Mathematics is governed by a set of rules that ensure consistency and allow us to manipulate expressions confidently. These rules are called the properties of numbers. Understanding these properties is essential in simplifying expressions, solving equations, and building algebraic reasoning skills.

1. Commutative Property

The commutative property states that the order in which you add or multiply numbers does not affect the result.

Commutative Property of Addition:

a + b = b + a
Example: 4 + 7 = 7 + 4 = 11

Commutative Property of Multiplication:

a × b = b × a
Example: 3 × 5 = 5 × 3 = 15

Important: This property does NOT apply to subtraction or division.

2. Associative Property

The associative property says that how you group numbers (using parentheses) in addition or multiplication does not change the result.

Associative Property of Addition:

(a + b) + c = a + (b + c)
Example: (2 + 3) + 4 = 2 + (3 + 4) = 9

Associative Property of Multiplication:

(a × b) × c = a × (b × c)
Example: (2 × 3) × 4 = 2 × (3 × 4) = 24

Important: This property also does NOT apply to subtraction or division.

3. Distributive Property

The distributive property connects multiplication with addition or subtraction. It allows you to "distribute" the multiplication over addition or subtraction inside parentheses.

Formula:

a(b + c) = ab + ac

Example:

3(4 + 5) = 3 × 4 + 3 × 5 = 12 + 15 = 27

The distributive property is one of the most important properties in algebra because it allows us to simplify and expand expressions.

4. Identity Property

The identity property states that there are special numbers that, when used in an operation, leave other numbers unchanged.

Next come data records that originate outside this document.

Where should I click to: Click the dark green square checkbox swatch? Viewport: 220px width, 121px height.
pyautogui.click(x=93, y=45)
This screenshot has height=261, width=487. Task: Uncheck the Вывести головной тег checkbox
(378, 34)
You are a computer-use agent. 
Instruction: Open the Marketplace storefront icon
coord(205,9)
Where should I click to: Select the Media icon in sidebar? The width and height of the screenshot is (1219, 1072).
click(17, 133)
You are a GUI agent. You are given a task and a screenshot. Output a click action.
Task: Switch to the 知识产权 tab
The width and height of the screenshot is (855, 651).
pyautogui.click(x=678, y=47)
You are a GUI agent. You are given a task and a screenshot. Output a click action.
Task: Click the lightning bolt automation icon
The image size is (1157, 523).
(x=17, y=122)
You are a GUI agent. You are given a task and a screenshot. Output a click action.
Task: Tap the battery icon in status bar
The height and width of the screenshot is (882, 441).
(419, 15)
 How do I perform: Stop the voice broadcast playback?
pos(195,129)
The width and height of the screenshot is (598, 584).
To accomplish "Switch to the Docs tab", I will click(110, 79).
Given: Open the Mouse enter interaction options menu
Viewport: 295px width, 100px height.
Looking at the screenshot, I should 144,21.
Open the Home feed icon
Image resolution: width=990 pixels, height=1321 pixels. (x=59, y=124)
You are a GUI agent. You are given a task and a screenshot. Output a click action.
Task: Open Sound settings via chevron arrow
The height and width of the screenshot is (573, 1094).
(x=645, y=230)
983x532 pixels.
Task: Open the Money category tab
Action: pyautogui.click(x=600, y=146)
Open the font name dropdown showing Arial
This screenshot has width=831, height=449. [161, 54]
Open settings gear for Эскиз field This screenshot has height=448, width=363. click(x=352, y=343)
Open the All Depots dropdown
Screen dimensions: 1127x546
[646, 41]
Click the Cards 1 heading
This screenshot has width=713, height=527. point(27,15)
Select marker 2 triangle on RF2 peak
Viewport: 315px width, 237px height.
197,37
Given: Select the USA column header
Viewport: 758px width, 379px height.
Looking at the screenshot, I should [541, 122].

Identity Property of Addition:

a + 0 = a
Example: 9 + 0 = 9

Identity Property of Multiplication:

a × 1 = a
Example: 7 × 1 = 7

5. Inverse Property

The inverse property involves using the opposite (inverse) of a number to return to the identity element.

Inverse Property of Addition:

a + (-a) = 0
Example: 5 + (-5) = 0

Inverse Property of Multiplication:

a × (1/a) = 1 (a ≠ 0)
Example: 8 × (1/8) = 1

6. Zero Property of Multiplication

The zero property of multiplication states that any number multiplied by 0 equals 0.

Formula:

a × 0 = 0

Example:

15 × 0 = 0

Real-World Application

Understanding properties allows for mental math shortcuts.
Simplifying complex algebraic expressions.
Efficient calculations in business, science, and technology.